IN Review: Allied 'lacks that overall epic feel of those classics of yore...'

Allied (2016)

Rating: 3/5


Synopsis
Morocco, 1942: After working together to assassinate the German Ambassador, resistance fighters Max (Brad Pitt) and Marianne (Marion Cotillard) escape to marry and start a new life in London, where he is a Canadian Wing Commander in the Air Force.

They settle down and have a child. But a year later, Max is told that good evidence points to his wife being a German spy.

He has one weekend to try and prove her innocence or else face having to execute her.


Review by Jason Day 


A film so heavily trailed at cinemas these past few weeks, it was a blessed relief to finally see it and get a review out of the door.

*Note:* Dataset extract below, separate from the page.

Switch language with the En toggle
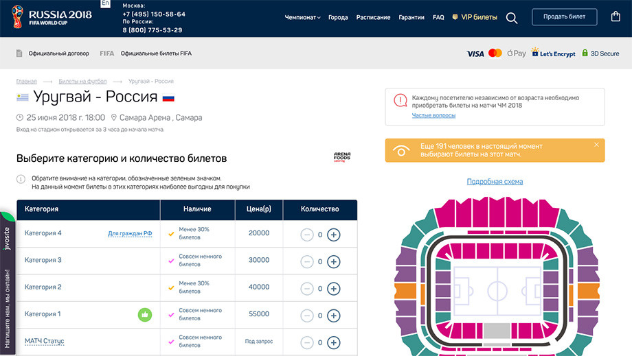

The trailers didn't very accurately depict the full length experience that would follow. They suggested a lavish, action-packed, throbbing and emotionally wrought WWII romantic thriller about a man who suspects his wife is a Nazi spy and has to prove her innocence. With two of the hottest and most beautiful stars on the planet, surely it would inevitably deliver?

To be fair, in part it does. Director Robert Zemeckis (Back To the Future, Forrest Gump) is a highly skilled technician, so the opening sequences in Casablanca (a setting that deliberately evokes the type of film it wants to be) are explosive, both in terms of TNT and the highly charged romance between the leads that is developed and artfully, seductively played.

But it lacks that overall epic and irreplaceable feel of those classics of yore and it sags considerably when we shift to Blitzed out London and some unaccountably dull or odd moments - will mushroom picking on Hampstead Heath as a precursor to love-making become the latest trend in the capital?